Protecting Species Of Concern

Federal bucks could help SCDNR

South Carolina Radio Network
July 05, 2018 - 9:30 am


A bill proposed on Capitol Hill could help South Carolina protect more than 800 plants and animals considered wildlife of conservation concern.

The Recovering America’s Wildlife Act would provide an additional $1.3 billion to states to help them conserve species that could become endangered. Currently, funding for these programs comes from an excise tax on equipment used for hunting and fishing.

“The purpose of the subaccount is to fund conservation, management and restoration for species that are of greatest conservation concern within a state,” said Anna Huckabee Smith, Forestry Legacy Coordinator, State Wildlife Grants and State Wildlife Action Plan Coordinator for the South Carolina Department of Natural Resources. “Each state has a wildlife action plan that lists those species of concern.”

South Carolina has 494 animals and 332 plant species that are considered species of concern.

The state gets $650,000 a year for its program but its allocation is not consistent from year to year, based on the federal budget. The bill would make the funding permanent from revenues generated from energy and mineral development on federal lands.

“It’s not taking from anybody else,” Huckabee Smith said. “It’s just going into the general fund.”

“The current funding, it’s not enough to adequately address all species and habitats in peril,” she said. “So with this new bill, the portion that South Carolina would receive annually would equal over $15 million. That’s annually.”

“We cringe every year wondering if it’s going to get cut completely or we’re not going to get enough funding to do what we already do.”

South Carolina would be required to match 25 percent of the funding, roughly $5 million, but Huckabee Smith said the matching money could come from federal sources.

“That’s completely doable because the bill allows for some federal funds to be used as match as long as they don’t come from the Department of the Interior or the Department of Agriculture,” she said.

“The goal is proactive conservation. It costs taxpayers and businesses hundreds of millions of dollars each year to restore threatened and endangered species,” Huckabee Smith said. “These could be avoided or greatly reduced of proactive, voluntary conservation actions were implemented first.”
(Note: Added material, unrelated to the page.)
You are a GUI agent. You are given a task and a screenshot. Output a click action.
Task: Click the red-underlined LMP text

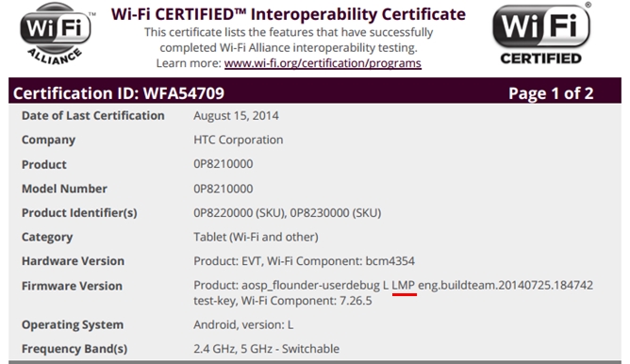pos(404,285)
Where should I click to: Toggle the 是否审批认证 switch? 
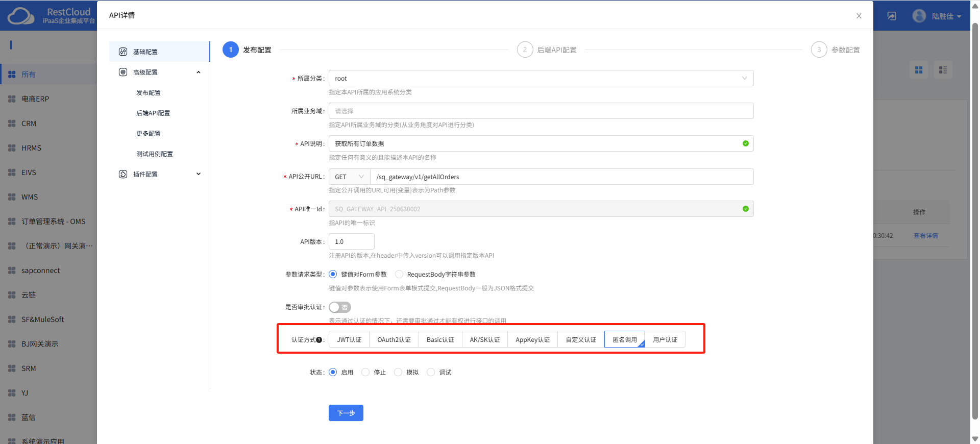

Money would be used to research and survey of species of concern in South Carolina, and possible “habitat manipulation to help restore species across the landscape.”

Among the species of concern are wood storks, red cockaded woodpeckers, striped bass, loggerhead sea turtles, gopher frogs, oyster reefs and rare crayfish species.

“South Carolina is situated in a biologically rich area of the country,” Huckabee Smith said. “A hotspot.”

The state has preserved wildlife in the ACE basin, heritage preserves, state parks and wildlife management areas. Efforts include protecting water quality.

Huckabee Smith said the plan also includes cooperative efforts with private landowners that have not been done before.

“Landowners are our partners in conservation,” she said.

“Our wildlife is important to our culture,” she said. “Our sense of place.”

“We can’t afford for it not to pass — literally. All the work that needs to be done for these species of greatest conservation need cannot possibly get done if we don’t have more funding for management and conservation,” Huckabee Smith said.

A study by Clemson University determined natural resources create an economic impact of more than $33 billion in South Carolina.

“This makes sense from a business standpoint,” she said.